━━ ENTRIES SUPPLIED

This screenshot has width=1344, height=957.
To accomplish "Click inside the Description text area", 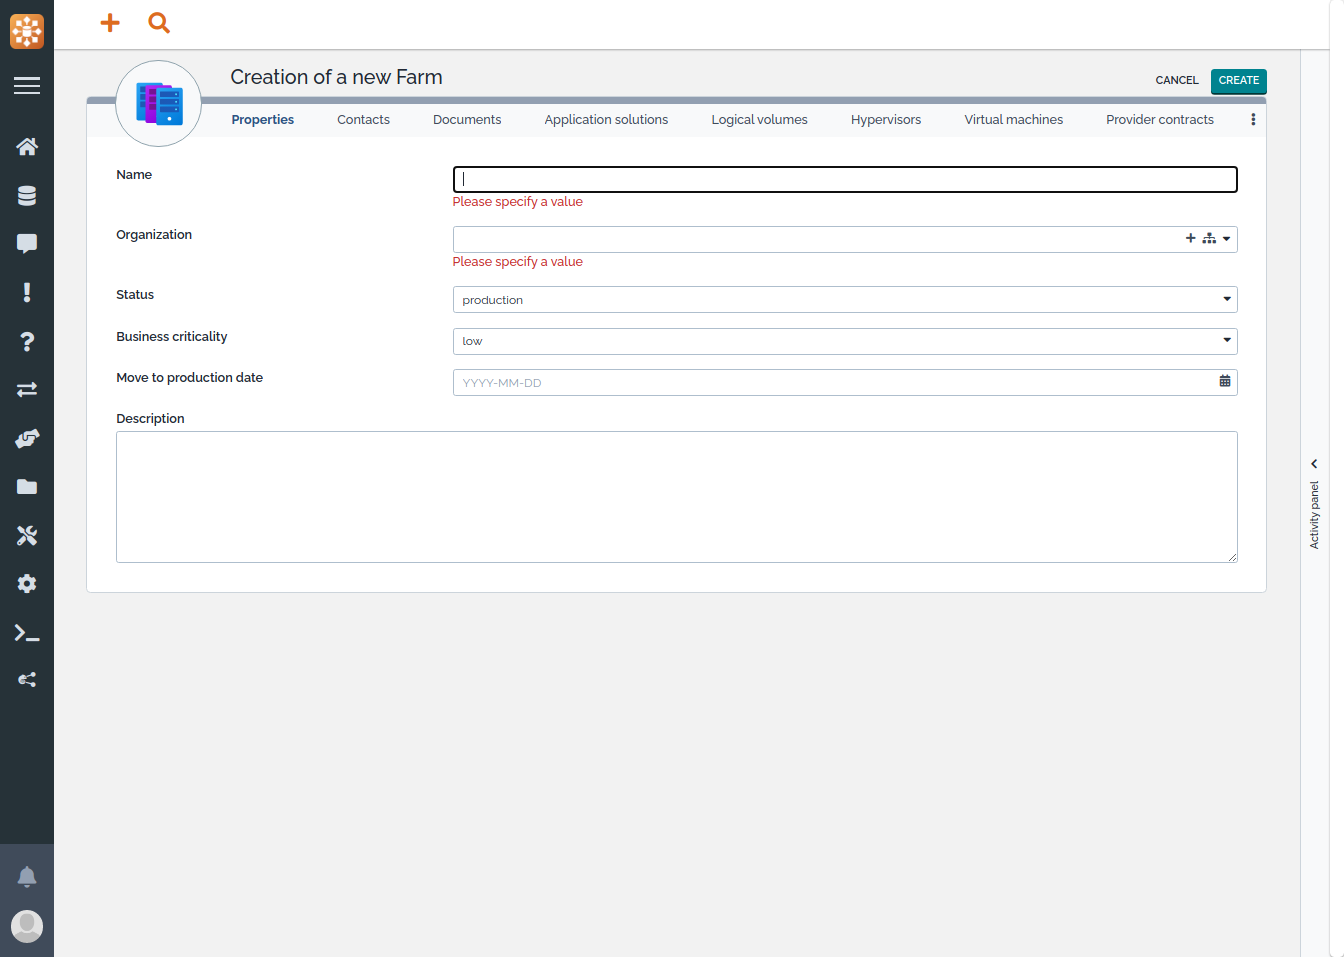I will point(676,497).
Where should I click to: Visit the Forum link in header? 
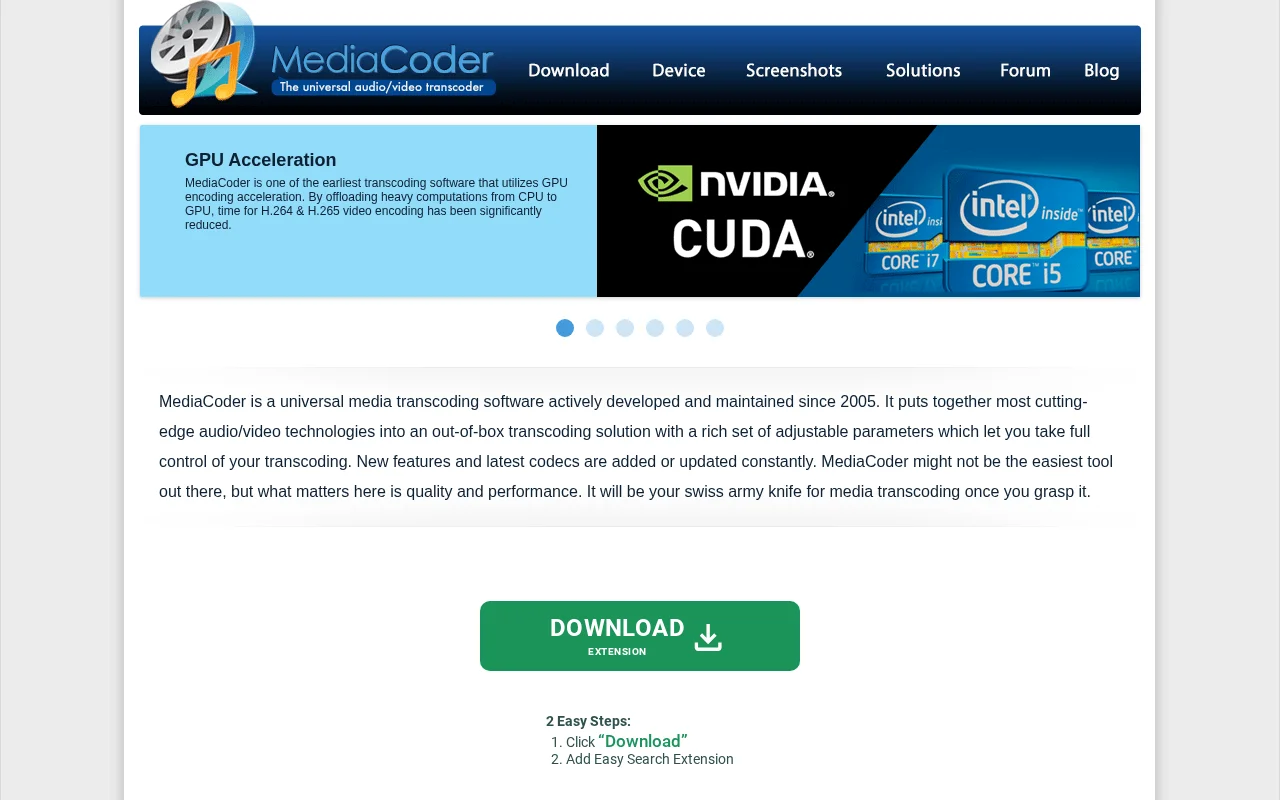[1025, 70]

━━━━
━━ ENTRIES SUPPLIED

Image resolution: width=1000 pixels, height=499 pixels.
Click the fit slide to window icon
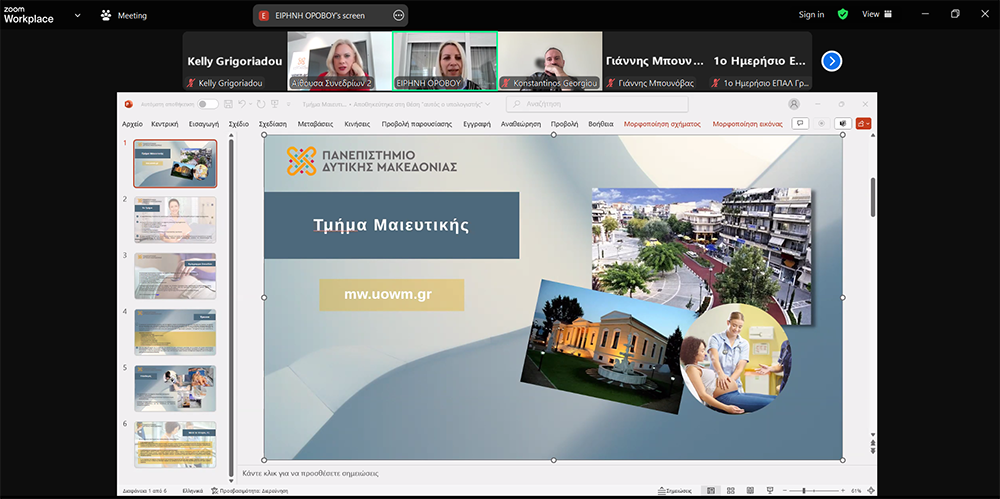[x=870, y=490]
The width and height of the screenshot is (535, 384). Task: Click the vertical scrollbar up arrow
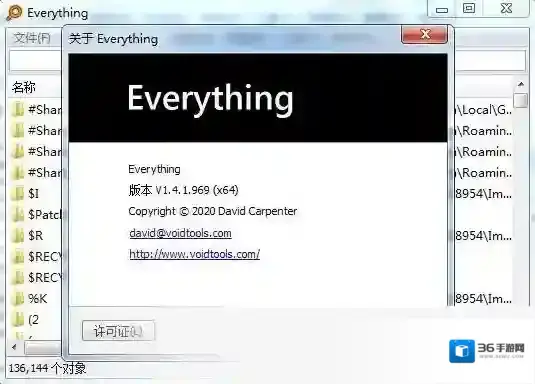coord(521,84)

━━━━
━━ ENTRIES SUPPLIED

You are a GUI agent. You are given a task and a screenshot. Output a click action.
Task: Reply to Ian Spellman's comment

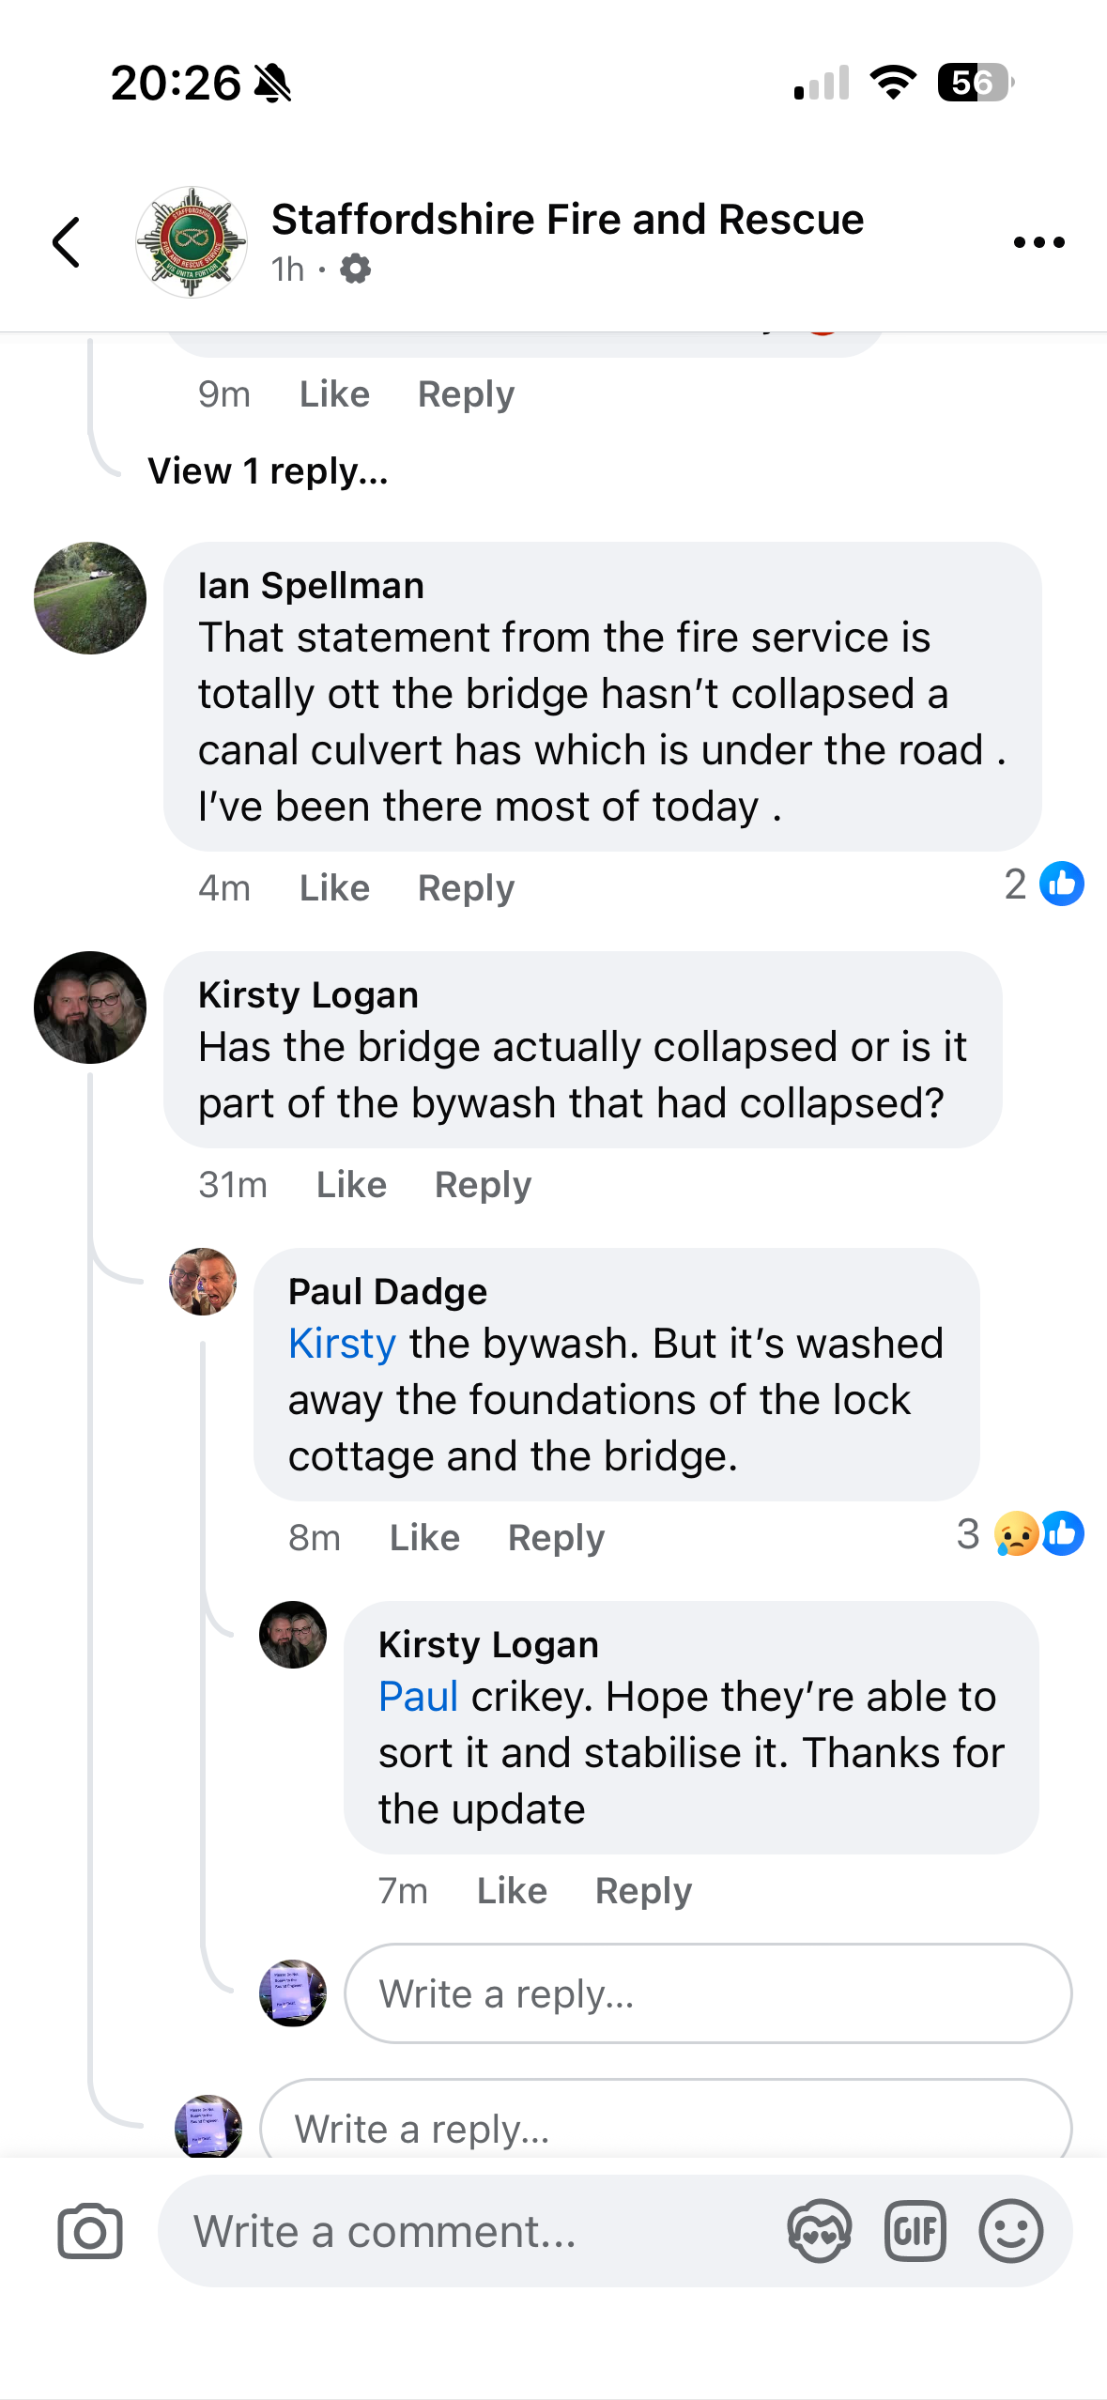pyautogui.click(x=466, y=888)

━━━━

GIVEN EXERCISE | Rewrite everything from the line containing "The width and" down to the line containing "coord(521,84)" as a two-column CSV with the headers prompt_text and click_answer. Give one row for each text and its answer, put each value in a quoted field with line breaks replaced by spaces, and leave out the pictures.

EXERCISE SOLUTION |
prompt_text,click_answer
"The width and height of the screenshot is (535, 384). Task: Click the vertical scrollbar up arrow","coord(521,84)"